> [EXERCISE DIRECTIONS]:
Look for the string "Filter" in the listing below and copy every line in which it appears.

> [RAW DATA]:
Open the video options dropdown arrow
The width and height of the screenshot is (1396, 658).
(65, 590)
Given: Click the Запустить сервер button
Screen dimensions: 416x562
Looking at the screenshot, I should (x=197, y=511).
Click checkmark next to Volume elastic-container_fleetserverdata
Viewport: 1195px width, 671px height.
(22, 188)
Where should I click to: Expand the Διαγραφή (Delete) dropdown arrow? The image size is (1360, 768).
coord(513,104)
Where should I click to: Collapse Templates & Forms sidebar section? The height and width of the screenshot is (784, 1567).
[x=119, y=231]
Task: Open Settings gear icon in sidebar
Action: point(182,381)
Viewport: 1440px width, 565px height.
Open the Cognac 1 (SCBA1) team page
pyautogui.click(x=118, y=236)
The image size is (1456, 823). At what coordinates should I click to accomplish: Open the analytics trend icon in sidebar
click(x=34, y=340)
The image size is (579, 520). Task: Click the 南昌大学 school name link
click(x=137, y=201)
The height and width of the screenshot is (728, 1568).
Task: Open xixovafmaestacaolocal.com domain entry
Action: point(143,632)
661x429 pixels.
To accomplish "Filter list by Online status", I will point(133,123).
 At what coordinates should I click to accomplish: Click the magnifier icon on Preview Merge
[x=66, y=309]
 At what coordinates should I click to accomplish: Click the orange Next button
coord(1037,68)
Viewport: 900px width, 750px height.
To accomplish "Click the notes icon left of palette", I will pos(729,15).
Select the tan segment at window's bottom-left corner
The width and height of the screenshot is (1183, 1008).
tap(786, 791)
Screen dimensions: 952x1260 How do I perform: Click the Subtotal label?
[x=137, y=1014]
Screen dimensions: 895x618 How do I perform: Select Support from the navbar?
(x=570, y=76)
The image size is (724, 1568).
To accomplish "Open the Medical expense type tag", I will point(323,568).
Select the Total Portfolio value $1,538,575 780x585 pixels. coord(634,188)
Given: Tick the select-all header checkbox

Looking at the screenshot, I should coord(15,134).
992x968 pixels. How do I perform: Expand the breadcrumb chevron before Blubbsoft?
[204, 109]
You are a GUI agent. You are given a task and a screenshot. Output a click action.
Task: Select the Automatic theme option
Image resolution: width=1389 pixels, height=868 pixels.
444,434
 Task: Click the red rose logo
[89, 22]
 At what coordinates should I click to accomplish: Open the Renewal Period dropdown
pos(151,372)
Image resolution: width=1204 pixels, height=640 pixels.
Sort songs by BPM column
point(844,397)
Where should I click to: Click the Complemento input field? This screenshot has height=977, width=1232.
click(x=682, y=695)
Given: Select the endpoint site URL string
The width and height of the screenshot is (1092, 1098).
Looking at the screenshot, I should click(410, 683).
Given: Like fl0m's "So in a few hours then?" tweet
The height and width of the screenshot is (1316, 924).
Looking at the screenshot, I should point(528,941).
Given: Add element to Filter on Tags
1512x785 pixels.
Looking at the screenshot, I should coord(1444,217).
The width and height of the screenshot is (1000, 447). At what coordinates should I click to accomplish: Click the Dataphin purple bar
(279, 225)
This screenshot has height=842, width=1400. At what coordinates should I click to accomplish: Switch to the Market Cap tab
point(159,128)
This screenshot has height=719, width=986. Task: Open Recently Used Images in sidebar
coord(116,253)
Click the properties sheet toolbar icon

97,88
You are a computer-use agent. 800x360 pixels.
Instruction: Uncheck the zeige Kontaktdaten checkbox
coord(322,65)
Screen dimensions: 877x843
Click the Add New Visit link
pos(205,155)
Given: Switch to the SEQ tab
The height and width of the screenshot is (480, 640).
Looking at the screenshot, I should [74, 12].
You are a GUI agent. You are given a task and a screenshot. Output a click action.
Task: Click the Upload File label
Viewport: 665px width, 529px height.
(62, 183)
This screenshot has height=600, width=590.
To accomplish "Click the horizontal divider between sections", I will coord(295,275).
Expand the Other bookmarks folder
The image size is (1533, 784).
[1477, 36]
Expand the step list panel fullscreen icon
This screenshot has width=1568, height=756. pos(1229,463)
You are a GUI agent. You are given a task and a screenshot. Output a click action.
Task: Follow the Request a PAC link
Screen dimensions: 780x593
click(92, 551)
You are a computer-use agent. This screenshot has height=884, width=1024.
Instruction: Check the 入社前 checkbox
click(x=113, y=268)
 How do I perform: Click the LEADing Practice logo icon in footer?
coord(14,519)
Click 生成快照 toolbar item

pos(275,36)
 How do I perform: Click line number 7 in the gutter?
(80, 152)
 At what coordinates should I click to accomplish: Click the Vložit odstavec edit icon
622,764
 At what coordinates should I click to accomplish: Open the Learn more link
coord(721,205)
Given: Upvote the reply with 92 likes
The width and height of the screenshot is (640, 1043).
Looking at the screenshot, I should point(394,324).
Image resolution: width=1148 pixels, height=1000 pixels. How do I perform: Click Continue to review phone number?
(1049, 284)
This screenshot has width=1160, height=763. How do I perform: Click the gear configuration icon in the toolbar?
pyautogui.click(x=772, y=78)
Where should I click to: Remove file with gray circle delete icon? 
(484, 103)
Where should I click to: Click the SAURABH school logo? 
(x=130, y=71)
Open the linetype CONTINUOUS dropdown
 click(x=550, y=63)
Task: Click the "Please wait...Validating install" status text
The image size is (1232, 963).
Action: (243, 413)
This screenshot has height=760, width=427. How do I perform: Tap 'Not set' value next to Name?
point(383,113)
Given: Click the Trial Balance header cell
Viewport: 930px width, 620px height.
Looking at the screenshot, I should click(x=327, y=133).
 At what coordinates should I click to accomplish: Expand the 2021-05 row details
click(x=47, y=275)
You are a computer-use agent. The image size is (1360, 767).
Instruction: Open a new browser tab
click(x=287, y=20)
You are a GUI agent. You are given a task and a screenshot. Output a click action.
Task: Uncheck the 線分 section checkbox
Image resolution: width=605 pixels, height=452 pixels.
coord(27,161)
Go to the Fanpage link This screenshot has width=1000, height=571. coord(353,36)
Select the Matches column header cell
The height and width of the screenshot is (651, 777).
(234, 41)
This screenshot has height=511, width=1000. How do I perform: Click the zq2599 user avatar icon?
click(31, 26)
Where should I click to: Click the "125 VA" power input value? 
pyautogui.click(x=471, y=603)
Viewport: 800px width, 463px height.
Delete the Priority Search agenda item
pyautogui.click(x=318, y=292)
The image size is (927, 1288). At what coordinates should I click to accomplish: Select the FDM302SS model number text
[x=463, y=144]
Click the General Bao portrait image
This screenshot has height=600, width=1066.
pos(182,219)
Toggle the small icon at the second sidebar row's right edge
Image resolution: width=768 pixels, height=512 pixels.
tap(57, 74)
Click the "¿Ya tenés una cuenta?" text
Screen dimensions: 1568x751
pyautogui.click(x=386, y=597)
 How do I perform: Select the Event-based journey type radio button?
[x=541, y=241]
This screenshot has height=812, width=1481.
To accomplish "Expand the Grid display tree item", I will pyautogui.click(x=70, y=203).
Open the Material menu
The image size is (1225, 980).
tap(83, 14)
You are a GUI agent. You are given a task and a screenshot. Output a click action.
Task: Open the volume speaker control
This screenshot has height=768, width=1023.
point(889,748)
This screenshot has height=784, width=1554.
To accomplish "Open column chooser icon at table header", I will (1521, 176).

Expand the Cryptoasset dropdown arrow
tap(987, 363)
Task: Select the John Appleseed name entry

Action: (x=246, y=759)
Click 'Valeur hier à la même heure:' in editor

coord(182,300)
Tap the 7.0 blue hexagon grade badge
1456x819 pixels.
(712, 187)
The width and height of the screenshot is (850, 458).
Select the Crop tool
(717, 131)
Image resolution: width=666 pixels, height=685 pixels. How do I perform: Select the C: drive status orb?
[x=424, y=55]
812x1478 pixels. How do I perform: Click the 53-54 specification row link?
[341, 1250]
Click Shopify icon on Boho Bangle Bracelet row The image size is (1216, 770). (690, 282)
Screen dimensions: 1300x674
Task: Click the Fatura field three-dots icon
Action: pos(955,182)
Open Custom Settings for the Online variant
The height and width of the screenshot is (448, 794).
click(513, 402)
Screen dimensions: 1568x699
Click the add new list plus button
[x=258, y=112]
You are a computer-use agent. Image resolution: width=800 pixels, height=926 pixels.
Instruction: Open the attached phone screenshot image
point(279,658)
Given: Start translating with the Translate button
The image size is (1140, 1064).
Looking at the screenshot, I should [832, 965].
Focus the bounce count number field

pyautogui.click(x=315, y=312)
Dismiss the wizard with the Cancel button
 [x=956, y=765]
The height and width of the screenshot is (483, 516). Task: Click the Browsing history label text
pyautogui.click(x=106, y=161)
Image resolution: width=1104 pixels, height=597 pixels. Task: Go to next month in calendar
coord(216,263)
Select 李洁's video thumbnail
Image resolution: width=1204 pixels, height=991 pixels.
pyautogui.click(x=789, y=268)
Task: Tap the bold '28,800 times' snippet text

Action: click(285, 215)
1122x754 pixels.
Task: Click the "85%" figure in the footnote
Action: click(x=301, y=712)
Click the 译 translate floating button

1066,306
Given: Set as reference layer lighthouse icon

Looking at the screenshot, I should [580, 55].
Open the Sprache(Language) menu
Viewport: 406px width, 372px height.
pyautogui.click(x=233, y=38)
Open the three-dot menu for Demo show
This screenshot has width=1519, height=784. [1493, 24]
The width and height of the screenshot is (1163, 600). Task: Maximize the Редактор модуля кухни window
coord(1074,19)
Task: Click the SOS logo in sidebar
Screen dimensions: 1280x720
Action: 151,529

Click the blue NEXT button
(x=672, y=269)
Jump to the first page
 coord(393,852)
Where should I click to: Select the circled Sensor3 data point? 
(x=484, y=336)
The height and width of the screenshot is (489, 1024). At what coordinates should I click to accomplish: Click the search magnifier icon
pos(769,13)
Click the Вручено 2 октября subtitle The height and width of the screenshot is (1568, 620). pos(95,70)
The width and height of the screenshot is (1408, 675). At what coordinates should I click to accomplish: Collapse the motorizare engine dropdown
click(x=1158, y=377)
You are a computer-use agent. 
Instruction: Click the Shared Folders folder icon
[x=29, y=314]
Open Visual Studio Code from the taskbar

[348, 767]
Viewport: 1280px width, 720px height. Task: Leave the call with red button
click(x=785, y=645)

> [EXERCISE SOLUTION]:
To accomplish "Filter list by Online status", I will point(133,123).
Given: Add element to Filter on Tags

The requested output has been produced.